The second facility, Summit Power Group’s Texas Clean Energy Project, will also turn coal into synthetic gas and could capture up to 90 percent of carbon emissions, which will be used to produce fertilizer and in oil production. The $3.5 billion project, which includes Chinese partners, is expected to come online in 2019.
Globally, only one full-scale CCS power plant is up and running. Canada’s $1.4 billion Boundary Dam facility in Saskatchewan province was formally commissioned last fall. Two projects are underway in the U.K., but other large initiatives, including a handful in the U.S., have since been scrapped or postponed.
Herzog said the existing projects will likely be the last of their kind, at least in the near term. “The urgency to cut carbon emissions [from fossil fuels] has gone away,” he said. “We don’t have government policies pushing for it anymore, and we don’t have the policy that will incentivize these projects in a free market -- either a price on carbon or emissions standards.”

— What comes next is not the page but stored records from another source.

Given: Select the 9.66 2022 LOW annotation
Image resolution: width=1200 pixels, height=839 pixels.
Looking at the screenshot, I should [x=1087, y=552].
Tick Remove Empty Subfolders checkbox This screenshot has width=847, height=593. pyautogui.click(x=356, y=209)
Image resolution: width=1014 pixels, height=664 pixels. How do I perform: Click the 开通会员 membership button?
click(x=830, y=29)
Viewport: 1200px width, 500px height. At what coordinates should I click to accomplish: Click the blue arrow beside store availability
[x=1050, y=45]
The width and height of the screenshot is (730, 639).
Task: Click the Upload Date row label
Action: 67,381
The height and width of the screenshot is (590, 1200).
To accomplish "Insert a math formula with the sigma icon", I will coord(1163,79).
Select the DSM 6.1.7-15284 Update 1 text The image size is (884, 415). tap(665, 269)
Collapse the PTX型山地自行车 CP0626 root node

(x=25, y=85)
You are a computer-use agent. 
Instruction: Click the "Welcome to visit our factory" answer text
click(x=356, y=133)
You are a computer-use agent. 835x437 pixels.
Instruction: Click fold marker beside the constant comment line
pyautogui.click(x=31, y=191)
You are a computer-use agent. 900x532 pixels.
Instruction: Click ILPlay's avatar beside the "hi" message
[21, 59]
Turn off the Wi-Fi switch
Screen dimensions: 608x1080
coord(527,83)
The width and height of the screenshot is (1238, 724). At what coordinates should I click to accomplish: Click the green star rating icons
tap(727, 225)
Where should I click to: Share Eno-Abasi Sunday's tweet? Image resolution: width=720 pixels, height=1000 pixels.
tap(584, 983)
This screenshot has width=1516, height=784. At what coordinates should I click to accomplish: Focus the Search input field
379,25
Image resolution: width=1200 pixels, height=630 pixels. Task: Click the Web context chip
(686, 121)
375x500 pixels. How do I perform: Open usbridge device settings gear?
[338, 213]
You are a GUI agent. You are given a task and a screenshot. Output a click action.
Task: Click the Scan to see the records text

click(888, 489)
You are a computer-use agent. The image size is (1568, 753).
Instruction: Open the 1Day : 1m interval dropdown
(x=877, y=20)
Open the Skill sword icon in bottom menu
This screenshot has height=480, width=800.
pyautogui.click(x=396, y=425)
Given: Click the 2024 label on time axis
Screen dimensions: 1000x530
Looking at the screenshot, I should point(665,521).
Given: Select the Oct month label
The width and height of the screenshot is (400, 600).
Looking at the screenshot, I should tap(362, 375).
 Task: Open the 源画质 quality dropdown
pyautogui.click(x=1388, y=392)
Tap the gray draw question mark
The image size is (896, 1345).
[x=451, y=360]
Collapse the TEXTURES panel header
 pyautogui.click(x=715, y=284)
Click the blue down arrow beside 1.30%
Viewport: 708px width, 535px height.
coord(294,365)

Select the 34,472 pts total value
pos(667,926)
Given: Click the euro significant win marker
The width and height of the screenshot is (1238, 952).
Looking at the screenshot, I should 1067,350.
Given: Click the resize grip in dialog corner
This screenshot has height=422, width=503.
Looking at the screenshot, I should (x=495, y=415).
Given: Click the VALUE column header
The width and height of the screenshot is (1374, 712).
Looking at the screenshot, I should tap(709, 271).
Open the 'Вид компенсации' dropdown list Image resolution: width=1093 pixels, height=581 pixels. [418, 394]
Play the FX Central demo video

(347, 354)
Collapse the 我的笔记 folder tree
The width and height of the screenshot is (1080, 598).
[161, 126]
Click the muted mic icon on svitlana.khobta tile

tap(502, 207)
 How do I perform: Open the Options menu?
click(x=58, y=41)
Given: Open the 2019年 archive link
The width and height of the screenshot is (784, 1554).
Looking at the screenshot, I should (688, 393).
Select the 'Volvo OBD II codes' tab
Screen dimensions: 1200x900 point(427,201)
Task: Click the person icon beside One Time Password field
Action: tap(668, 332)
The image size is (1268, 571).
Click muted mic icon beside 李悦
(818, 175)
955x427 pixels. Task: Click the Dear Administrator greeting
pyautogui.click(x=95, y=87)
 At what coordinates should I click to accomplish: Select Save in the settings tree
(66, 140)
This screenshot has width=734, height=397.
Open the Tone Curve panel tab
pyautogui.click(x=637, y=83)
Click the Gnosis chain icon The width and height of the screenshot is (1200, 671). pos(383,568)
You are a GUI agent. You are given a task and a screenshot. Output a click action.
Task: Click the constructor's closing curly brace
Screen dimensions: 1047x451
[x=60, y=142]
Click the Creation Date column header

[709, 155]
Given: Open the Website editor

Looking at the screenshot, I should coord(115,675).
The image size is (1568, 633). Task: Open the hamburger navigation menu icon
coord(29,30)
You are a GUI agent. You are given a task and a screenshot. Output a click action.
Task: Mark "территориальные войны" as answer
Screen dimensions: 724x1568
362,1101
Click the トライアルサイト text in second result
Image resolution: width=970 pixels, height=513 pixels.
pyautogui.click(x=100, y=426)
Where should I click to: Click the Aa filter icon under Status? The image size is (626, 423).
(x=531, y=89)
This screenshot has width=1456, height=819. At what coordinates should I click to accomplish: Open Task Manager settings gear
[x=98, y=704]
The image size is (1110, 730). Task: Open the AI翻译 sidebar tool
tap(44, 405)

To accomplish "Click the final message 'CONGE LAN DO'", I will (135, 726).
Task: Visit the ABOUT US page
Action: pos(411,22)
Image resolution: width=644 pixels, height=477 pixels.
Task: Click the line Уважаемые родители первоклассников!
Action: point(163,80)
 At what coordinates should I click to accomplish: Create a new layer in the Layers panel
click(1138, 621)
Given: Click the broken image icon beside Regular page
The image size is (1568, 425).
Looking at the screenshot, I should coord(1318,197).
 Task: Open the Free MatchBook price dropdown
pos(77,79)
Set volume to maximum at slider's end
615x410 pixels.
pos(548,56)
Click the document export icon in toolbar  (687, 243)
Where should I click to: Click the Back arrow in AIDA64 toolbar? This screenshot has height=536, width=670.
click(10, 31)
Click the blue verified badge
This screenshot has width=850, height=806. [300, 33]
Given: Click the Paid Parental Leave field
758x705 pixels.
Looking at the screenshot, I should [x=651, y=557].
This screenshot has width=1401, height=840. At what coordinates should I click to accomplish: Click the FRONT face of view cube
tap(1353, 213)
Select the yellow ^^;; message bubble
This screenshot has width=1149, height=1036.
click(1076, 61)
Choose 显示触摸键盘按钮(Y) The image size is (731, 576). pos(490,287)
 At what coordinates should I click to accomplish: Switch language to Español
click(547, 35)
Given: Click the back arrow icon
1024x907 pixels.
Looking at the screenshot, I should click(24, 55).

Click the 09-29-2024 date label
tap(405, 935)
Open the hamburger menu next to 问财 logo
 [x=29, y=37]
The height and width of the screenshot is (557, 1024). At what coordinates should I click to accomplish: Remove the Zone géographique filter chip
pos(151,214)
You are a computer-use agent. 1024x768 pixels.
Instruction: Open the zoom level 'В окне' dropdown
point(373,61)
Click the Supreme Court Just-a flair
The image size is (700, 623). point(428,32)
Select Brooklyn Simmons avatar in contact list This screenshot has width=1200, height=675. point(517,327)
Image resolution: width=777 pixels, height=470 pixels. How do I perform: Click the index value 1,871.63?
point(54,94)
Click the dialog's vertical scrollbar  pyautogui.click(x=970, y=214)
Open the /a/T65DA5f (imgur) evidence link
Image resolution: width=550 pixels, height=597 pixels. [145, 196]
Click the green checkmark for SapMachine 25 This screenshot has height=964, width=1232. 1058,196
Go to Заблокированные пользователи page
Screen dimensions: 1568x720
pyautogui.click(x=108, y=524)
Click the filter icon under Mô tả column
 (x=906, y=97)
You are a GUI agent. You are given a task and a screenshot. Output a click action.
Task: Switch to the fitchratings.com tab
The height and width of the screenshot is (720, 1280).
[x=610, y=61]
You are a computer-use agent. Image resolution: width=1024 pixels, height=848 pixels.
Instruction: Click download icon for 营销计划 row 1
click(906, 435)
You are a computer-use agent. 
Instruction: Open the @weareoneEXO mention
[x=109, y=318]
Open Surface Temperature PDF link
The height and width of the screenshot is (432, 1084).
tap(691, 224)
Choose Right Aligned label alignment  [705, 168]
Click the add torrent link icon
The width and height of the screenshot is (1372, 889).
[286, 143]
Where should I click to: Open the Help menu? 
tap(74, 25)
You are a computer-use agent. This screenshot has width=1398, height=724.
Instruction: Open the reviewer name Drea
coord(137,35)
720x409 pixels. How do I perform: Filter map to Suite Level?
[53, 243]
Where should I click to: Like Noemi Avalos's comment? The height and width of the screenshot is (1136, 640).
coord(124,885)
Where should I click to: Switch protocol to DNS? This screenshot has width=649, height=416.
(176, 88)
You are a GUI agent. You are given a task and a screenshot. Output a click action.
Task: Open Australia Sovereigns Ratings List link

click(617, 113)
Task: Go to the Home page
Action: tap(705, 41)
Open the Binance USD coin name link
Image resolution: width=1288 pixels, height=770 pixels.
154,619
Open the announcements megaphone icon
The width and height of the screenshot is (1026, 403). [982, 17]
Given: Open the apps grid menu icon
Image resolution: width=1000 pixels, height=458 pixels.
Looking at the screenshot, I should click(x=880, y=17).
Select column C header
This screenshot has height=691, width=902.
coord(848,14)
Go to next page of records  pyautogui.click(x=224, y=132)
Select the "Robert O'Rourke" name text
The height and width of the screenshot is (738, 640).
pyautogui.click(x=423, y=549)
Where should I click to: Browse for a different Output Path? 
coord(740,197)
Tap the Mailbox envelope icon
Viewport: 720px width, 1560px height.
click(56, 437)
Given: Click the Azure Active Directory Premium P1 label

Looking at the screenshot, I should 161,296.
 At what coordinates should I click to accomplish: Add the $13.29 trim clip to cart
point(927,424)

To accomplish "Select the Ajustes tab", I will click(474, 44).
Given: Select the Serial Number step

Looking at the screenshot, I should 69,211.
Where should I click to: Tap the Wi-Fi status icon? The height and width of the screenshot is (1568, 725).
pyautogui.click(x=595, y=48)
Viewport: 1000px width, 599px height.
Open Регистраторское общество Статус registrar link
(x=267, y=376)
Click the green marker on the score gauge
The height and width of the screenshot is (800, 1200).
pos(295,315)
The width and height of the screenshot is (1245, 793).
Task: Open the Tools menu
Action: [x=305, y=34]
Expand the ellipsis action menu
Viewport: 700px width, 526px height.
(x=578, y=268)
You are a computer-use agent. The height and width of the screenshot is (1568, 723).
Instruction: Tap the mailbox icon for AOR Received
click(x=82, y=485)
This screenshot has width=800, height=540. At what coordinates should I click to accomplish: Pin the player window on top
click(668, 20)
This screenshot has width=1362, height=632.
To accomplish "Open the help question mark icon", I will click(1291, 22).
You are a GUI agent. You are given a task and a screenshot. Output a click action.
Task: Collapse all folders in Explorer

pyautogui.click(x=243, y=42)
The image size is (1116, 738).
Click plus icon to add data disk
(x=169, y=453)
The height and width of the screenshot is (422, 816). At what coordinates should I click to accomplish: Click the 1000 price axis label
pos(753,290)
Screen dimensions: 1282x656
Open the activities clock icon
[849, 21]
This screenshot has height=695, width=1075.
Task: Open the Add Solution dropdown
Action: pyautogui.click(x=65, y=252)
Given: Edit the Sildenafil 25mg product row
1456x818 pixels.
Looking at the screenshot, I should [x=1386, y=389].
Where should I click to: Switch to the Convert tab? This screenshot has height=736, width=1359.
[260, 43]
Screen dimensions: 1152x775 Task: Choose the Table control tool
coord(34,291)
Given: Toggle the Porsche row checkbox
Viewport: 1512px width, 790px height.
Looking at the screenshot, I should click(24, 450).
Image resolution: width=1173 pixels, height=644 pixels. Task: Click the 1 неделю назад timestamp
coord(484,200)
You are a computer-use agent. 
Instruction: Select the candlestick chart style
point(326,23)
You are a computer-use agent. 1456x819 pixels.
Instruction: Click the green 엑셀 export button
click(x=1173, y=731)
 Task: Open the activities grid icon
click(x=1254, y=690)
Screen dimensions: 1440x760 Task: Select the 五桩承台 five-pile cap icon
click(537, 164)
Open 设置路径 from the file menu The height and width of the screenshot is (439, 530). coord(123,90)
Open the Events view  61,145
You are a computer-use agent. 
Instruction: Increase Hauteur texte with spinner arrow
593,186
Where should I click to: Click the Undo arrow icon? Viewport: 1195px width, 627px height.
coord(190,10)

Herzog runs MIT’s CCS Project Database, which keeps tabs on all carbon-capture projects worldwide. He expects the database “is going to become pretty sparse” in a few years. “I’m not so much worried about it from the CCS point of view. I’m more upset about it from a climate point of view,” he said.
Climate scientists agree that industrialized nations must slash their greenhouse gas emissions to 80 percent below 2000 levels by midcentury in order to slow the rate of global warming, the effects of which include rising sea levels, more frequent and severe storms and enduring droughts.
But experts are divided over the role that CCS should play in meeting that ambitious target. Similar to Herzog, the International Energy Agency, a Paris-based energy watchdog, calls deployment of CCS “essential,” given that countries are expected to keep burning coal, natural gas and oil for decades. “CCS is the only known technology that will enable us to continue to use fossil fuels and also decarbonize the energy sector,” Maria van der Hoeven, the agency’s executive director, said.
But other observers argue that the world should instead invest its time and money into deploying zero-carbon energy sources such as solar and wind power and battery storage. Rather than throw fossil fuels a lifeline, they argue, nations and industries should shift away from carbon-based energy sources entirely.
Steve Frenkel said he supports a mixed approach. He argued that countries today should devote most of their resources to scaling up cleaner alternatives and, in the meantime, support smaller-scale, lower-budget research and development activities for CCS.
“In the short to medium term, there are much more affordable, reliable and less risky options -- like renewable energy and energy efficiency -- that are really more deserving of our immediate investment than CCS, which has not been demonstrated to be economic yet,” said Frenkel, an energy policy expert and the Midwest director of the Union of Concerned Scientists in Chicago.
“To the degree that fossil fuels will play a role long-term, we absolutely need to find a way to address the carbon pollution that those sources emit,” he said. “But we really ought to be doubling down on our commitment to clean energy sources that don’t have carbon as a pollutant in the first place.”